Task material:
++++++++++
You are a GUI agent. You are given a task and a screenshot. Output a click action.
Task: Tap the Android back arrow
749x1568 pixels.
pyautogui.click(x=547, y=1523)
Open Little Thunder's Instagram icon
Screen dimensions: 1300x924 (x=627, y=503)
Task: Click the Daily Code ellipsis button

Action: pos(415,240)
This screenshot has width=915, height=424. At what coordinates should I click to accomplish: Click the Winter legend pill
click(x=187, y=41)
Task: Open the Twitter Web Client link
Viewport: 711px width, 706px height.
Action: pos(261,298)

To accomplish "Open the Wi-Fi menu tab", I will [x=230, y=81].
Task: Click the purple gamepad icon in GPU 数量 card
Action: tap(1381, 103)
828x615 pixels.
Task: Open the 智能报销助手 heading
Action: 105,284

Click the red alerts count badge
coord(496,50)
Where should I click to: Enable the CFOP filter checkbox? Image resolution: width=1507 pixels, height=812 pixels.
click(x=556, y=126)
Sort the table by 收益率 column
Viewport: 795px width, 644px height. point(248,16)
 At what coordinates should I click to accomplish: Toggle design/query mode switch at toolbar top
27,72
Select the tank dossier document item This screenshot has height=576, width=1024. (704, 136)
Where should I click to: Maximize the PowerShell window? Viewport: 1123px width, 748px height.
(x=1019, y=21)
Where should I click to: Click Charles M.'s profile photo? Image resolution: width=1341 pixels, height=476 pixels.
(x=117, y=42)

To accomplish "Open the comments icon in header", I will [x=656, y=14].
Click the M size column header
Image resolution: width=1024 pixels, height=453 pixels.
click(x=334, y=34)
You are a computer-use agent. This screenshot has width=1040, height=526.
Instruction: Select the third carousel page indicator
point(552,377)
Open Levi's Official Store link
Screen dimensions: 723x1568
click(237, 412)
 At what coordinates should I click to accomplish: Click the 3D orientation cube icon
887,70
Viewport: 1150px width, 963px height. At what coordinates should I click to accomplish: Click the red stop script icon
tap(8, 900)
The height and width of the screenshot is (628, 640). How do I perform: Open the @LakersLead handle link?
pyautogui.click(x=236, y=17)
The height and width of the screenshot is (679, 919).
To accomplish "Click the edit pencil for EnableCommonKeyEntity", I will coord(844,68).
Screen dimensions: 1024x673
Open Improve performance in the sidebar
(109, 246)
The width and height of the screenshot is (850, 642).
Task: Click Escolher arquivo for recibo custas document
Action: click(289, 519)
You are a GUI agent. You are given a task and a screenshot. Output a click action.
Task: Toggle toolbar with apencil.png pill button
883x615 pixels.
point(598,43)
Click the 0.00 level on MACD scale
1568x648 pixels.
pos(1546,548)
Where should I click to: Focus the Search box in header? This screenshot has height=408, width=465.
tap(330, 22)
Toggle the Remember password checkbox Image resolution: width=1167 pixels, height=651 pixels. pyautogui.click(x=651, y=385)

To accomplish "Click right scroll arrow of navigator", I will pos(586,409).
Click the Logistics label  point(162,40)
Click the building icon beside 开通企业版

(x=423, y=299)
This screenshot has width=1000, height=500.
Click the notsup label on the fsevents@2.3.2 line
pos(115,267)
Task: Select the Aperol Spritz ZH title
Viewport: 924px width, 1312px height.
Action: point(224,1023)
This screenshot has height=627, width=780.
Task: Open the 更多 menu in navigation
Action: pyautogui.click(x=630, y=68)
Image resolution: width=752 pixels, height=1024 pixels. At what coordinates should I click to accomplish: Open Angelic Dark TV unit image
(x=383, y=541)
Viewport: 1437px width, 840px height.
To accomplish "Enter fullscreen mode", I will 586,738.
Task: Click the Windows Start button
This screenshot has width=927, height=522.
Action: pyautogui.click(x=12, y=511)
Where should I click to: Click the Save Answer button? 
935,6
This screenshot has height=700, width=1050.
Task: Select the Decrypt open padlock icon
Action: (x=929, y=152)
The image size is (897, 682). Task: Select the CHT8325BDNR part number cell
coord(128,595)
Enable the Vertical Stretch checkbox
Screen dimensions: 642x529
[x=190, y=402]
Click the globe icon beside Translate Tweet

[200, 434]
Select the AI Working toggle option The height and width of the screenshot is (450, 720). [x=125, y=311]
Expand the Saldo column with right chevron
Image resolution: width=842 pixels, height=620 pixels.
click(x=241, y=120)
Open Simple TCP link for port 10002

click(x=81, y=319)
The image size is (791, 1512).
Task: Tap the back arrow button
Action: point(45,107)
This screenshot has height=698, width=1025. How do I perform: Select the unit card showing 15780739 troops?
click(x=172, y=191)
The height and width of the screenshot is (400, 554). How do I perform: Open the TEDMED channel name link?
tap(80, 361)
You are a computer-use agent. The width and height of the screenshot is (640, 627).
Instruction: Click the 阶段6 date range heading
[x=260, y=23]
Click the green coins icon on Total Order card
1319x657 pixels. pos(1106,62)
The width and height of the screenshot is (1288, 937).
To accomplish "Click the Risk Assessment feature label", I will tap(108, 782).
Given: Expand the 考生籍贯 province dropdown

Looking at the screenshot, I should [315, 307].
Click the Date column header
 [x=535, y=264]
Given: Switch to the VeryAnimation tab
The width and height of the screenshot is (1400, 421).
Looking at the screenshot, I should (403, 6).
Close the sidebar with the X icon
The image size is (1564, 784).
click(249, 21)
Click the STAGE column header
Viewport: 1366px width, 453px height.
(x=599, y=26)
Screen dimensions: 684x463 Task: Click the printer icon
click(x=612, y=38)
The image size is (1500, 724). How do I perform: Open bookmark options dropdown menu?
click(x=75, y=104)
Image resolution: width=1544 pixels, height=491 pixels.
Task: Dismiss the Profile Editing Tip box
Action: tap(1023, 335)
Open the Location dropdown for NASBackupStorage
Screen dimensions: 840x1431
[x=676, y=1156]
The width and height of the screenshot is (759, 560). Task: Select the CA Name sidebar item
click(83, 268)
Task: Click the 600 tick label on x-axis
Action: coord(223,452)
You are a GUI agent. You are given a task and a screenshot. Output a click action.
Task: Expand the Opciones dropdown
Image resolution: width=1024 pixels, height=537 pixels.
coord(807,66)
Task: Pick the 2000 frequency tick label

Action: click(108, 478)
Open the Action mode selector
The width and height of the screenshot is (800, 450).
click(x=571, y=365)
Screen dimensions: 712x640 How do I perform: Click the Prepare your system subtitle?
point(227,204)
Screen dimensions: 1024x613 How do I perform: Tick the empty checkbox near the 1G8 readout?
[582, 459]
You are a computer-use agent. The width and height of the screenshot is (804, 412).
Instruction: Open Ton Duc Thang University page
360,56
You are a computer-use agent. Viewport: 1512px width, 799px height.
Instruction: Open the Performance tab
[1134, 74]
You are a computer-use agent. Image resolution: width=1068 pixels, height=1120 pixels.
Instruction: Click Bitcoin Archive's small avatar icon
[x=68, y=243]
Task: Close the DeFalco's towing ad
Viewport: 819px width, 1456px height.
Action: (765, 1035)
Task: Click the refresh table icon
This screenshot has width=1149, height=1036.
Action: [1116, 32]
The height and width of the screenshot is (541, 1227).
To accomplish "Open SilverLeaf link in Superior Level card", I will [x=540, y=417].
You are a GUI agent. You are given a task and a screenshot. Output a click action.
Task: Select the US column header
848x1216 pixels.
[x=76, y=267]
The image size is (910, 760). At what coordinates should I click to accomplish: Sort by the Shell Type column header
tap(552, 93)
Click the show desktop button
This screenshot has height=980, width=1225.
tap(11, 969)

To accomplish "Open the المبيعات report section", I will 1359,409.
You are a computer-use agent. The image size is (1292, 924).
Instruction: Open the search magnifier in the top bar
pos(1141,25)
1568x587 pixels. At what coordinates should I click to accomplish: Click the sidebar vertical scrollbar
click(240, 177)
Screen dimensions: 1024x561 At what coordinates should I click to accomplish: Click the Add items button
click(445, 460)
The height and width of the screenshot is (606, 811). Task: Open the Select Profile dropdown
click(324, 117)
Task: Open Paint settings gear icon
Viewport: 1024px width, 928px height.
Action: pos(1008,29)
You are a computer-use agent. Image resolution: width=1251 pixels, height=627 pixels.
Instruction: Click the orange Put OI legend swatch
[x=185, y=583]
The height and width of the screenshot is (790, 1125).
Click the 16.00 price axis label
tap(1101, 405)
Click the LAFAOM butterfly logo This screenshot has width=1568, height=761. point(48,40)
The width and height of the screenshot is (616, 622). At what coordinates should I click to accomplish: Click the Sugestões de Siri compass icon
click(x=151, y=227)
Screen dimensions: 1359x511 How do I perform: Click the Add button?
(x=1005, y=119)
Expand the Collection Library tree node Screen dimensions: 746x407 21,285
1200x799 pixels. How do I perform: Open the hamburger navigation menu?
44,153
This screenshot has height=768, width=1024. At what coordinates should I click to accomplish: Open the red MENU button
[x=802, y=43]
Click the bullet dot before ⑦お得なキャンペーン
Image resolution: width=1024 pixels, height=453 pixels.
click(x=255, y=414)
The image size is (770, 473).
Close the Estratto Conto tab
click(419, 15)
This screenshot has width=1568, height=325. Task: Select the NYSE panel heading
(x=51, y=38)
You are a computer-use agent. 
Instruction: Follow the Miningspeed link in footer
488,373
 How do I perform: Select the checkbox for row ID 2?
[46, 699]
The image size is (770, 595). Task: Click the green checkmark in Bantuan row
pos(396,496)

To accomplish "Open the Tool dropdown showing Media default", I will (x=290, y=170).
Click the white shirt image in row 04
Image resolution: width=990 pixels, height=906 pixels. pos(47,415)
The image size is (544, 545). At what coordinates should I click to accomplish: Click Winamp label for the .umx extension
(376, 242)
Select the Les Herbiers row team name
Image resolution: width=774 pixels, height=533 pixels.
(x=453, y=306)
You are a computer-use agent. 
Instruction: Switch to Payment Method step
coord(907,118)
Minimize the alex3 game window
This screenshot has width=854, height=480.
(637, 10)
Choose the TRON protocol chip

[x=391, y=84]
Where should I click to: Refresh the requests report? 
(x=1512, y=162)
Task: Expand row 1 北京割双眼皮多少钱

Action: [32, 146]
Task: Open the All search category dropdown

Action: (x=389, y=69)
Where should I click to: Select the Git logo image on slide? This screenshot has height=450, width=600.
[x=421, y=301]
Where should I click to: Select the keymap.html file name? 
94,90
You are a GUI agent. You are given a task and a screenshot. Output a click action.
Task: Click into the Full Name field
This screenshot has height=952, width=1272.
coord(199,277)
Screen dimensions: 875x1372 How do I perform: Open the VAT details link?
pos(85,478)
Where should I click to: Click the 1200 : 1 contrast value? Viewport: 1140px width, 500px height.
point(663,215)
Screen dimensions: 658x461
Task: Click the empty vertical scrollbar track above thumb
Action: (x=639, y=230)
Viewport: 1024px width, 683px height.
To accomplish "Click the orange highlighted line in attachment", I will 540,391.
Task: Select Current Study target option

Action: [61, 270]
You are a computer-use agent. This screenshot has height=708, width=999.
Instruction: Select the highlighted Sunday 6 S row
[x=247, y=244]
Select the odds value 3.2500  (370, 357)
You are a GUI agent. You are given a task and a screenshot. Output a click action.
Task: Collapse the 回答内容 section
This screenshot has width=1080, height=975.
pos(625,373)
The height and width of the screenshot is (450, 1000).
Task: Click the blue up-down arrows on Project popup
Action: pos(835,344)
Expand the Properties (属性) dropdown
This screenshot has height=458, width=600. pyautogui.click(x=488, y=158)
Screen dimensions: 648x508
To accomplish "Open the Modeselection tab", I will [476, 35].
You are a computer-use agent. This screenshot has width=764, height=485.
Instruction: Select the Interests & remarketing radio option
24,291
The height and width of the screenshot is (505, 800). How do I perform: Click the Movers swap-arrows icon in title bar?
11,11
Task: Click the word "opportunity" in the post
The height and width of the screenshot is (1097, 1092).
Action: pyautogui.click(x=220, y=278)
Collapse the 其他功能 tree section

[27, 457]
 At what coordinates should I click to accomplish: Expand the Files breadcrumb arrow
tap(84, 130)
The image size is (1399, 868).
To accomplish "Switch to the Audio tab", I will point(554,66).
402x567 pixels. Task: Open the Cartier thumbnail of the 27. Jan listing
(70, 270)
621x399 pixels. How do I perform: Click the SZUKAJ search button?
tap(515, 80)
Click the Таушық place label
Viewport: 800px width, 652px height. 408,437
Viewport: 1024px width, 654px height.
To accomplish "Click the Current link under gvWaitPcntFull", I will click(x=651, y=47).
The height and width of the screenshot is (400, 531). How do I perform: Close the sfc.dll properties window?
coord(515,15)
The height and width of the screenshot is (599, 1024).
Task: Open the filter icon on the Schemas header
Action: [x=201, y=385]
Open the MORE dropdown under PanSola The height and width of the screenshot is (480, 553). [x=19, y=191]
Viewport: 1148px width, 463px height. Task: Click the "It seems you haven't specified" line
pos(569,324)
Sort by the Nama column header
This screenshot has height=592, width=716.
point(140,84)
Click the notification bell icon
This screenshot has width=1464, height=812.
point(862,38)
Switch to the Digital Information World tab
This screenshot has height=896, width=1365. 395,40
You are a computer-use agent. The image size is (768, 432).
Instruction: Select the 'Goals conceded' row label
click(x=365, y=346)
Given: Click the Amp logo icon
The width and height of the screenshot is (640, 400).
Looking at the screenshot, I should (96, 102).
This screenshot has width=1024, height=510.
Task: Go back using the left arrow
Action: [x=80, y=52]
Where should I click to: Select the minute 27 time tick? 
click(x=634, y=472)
++++++++++
Exercise objective:
Read the listing above, then copy every line that includes the string "right".

Solution to this task:
To accomplish "Click right scroll arrow of navigator", I will pos(586,409).
Expand the Saldo column with right chevron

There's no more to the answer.